A Unção dos Enfermos

          Deus chega até os últimos limites para nos salvar e para estarmos o quanto antes ao lado dEle na eternidade. Assim como os demais sacramentos, Jesus instituiu o sacramento da Unção dos Enfermos. A descrição do sacramento encontra-se na Epistola de São Tiago (5,14-15):

“Está alguém enfermo? Chame os sacerdotes da Igreja, e estes façam oração sobre ele, ungindo-o com óleo em nome do Senhor. A oração da fé salvará o enfermo e o Senhor o restabelecerá. Se ele cometeu pecados, lhe serão perdoados.”

 

          A Unção dos Enfermos é um sacramento que confere um aumento da graça do Espírito Santo, pois deve ser recebido em estado de graça santificante, ou seja, sem pecado mortal. No entanto, caso o enfermo não esteja consciente para realizar a confissão antes de receber o sacramento, este pode ser administrado, e os pecados mortais também serão perdoados, mas somente nessa circunstância. 

          É um sacramento que conforta e fortalece a alma do enfermo e eleva a confiança em Deus. Remove do coração do enfermo a angustia e dissipa o medo, diante a doença e ao perigo de morte. Além disso, esse sacramento prepara a alma para alcançar o céu imediatamente após a morte, pois concede o perdão dos pecados veniais e purifica a alma das penas temporais dos pecados. 

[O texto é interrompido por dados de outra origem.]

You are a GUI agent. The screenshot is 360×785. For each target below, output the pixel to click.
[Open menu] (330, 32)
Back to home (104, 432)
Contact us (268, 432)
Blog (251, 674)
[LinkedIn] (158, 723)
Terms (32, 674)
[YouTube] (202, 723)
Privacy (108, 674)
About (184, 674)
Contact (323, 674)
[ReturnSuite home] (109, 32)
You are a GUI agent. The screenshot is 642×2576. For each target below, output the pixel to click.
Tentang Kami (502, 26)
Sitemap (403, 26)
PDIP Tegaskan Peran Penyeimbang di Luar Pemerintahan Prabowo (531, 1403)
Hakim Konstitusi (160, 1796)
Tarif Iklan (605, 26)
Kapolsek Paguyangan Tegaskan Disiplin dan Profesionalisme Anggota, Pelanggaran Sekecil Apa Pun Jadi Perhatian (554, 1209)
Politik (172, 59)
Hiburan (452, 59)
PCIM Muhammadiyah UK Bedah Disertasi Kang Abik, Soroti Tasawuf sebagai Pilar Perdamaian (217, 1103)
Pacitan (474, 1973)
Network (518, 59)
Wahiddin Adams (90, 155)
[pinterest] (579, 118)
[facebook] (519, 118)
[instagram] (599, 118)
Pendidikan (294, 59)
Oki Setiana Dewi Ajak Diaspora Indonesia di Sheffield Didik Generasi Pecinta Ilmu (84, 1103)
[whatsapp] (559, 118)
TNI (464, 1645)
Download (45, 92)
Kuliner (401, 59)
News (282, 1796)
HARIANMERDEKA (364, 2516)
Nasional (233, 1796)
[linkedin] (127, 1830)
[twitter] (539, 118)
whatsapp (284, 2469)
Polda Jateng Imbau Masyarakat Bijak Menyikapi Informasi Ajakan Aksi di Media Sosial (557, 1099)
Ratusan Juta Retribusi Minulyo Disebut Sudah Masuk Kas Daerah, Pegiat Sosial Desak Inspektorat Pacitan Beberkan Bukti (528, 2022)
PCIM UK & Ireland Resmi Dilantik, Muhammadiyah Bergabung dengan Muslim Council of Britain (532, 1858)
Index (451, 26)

Mas será que só pode receber esse sacramento quem estiver prestes a morrer?

          Não. Inclusive muitas pessoas tem certo medo desse sacramento, justamente por associá-lo com a morte. Essa ideia surgiu na Idade Média, pois quando os enfermos recebiam esse sacramento e se recuperavam, as pessoas diziam que havia regressado da sepultura. E se a pessoa era casada, não podia ter relações conjugais e nem prestar juramento, pois legalmente estava morta. 

Mas a quem se destina?

          Pessoas que estão em uma condição grave de saúde ou que vão realizar uma cirurgia complicada podem receber esse sacramento. A Unção dos Enfermos devolve a saúde corporal ao enfermo, ou seja, dá força para que ele supere o momento difícil. O sacramento não tem o poder de curar a doença, mas tem o poder de aliviar e fortalecer a alma. 

Quando chamar o sacerdote?

          Deve-se chamar o sacerdote para que administre o sacramento em casos de perigo de morte por doença, acidente ou velhice. Não se deve deixar para chamar o sacerdote quando o enfermo já estiver inconsciente. Chamando-o a tempo, garante que o sacramento produza todos os seus efeitos espirituais e físicos. 

Como é administrado esse sacramento?

          Na administração desse sacramento utiliza-se o óleo dos enfermos. Esse óleo é abençoado na Missa dos Santos óleos que o Bispo realiza na Semana Santa. Os óleos são de azeite puto de oliveira. O sacerdote unge a fronte e as mãos do enfermo com o óleo e faz algumas leituras e orações. Entretanto, a essência do sacramento está na própria unção e na oração que a acompanha. 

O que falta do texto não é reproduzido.